Su nombre fue refrendado posteriormente por el pleno de la Asamblea de Madrid con la abstención de Podemos y los votos favorables del PSOE, de Ciudadanos...y del Partido Popular. Desde entonces, su labor ha mejorado claramente a la de los directores generales precedentes, pese a que no se lo reconozcan los políticos de guerrilla y los medios que participan de los intereses del Gobierno autonómico; o, evidentemente, los que tuvieron jugosos contratos con la radio-televisión autonómica y los perdieron. Alguno, por cierto, hoy eurodiputado con una especial facilidad para dar lecciones de ética, moral y rectitud.
El problema es que los contratos que rubrican los responsables de este servicio público deben tener el visto bueno del Ejecutivo regional y, claro, desde el Consejo de Telemadrid se quejan de la existencia de un bloqueo que pretende estrangular a su director general para provocar su dimisión.
¿Qué es lealtad?
Habría que preguntar a la señora Almudena Negro si el hecho de cortar el oxígeno de esa forma a un servicio público y, por tanto, limitar la utilización del presupuesto que tiene disponible, constituye un ejercicio de lealtad. Porque, evidentemente, lo que persigue es la marcha de López para que Díaz Ayuso pueda impulsar la candidatura de un nuevo director general.
Convendría también que los partidos políticos españoles con representación parlamentaria decidieran de una vez por todas si están dispuestos a dejar volar libres a los medios de comunicación públicos.
También habría que sondear a sus trabajadores, muchos de ellos, contratados a dedo por el partido de turno, pues quizá sean ellos los que pueden dificultar la entrada de aire fresco a las redacciones, dado que eso podría perjudicar su labor propagandística. Y, por supuesto, a las productoras, que reciben contratos millonarios de estas empresas y que, en casos bien conocidos, no destacan especialmente por sus buenas prácticas.
En caso de que su intención sea la de volver a caer en el gatopardismo, lo mejor sería cerrar estas empresas. Porque escenificar un consenso o convocar un concurso público para que estas televisiones se mantengan bajo el control de los Gobiernos de turno -como en la práctica pasa en RTVE o en la À Punt del hipócrita de Ximo Puig, capaz de colocar a un diputado en su caro juguete audiovisual- resulta obsceno e innecesario.
Telemadrid no es ni mucho menos un medio peor ni más cautivo del poder político que hace 3 años en el terreno informativo. Al contrario. Sin embargo, si José Pablo López dimitiera y Díaz Ayuso se saliera con la suya, quizá lo mejor sería echar la trapa a la empresa.
Los ciudadanos no merecen que sus impuestos se destinen a plataformas propagandísticas de ningún partido, de las que emiten noche y día.
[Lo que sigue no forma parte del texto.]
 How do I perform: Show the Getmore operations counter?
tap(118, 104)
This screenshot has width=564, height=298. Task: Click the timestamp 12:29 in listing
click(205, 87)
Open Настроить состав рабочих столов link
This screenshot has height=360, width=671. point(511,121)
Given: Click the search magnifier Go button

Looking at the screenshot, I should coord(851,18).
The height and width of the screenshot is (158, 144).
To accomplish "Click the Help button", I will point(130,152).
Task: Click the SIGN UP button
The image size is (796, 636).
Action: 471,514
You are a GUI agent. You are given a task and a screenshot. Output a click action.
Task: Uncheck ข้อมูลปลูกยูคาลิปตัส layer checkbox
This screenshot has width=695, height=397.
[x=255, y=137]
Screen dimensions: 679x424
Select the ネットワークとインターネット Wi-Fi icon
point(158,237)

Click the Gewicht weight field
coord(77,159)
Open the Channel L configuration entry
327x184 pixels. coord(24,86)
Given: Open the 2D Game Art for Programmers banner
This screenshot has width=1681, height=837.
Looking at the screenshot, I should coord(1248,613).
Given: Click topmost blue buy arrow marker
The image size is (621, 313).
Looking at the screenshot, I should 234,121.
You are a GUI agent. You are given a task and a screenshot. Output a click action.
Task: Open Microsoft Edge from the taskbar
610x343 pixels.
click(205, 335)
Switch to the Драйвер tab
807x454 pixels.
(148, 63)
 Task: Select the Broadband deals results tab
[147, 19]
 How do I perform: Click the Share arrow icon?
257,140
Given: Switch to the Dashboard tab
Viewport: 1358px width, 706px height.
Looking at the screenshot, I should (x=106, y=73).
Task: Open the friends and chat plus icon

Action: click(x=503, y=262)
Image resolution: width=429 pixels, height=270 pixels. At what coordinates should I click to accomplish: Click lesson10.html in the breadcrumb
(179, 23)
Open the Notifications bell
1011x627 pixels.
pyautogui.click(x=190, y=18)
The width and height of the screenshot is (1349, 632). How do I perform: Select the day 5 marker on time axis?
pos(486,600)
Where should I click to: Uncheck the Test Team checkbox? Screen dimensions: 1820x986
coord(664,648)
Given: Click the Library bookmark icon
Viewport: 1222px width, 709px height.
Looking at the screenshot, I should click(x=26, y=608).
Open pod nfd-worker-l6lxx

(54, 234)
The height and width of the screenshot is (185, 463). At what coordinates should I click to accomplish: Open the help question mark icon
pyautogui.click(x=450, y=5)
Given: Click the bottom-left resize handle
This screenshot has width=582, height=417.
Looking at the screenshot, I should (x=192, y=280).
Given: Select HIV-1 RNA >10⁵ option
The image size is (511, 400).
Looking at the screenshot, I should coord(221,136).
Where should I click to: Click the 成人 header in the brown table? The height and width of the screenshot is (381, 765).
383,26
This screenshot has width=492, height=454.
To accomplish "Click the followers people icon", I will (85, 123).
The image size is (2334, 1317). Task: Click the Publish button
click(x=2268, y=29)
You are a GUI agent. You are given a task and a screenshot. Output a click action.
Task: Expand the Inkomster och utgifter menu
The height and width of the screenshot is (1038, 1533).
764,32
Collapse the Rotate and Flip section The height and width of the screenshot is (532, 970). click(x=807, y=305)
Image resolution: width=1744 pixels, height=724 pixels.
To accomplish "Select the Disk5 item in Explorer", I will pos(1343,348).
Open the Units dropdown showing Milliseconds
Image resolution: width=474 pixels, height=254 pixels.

Ni en Madrid, ni en Canal Sur, ni en RTVE, donde, por cierto, tanto callan ahora quienes hasta hace unos meses hacían la guerra contra el presidente propuesto por el Partido Popular.
No es casualidad que Fernando Garea fuera desahuciado de su puesto como presidente de la Agencia EFE por sus desavenencias con el Ejecutivo. Moncloa tiene la potestad de designar y de destituir a los presidentes de estas empresas públicas para garantizar que, ante una pérdida de confianza, estas entidades tomen el rumbo que considera más conveniente. Algo que resulta inquietante, dado que el hecho de tomar decisiones a partir de una variable tan subjetiva podría provocar que se escojan antes a los obedientes que a los buenos gestores. Eso explica el mal funcionamiento de una parte de la Administración.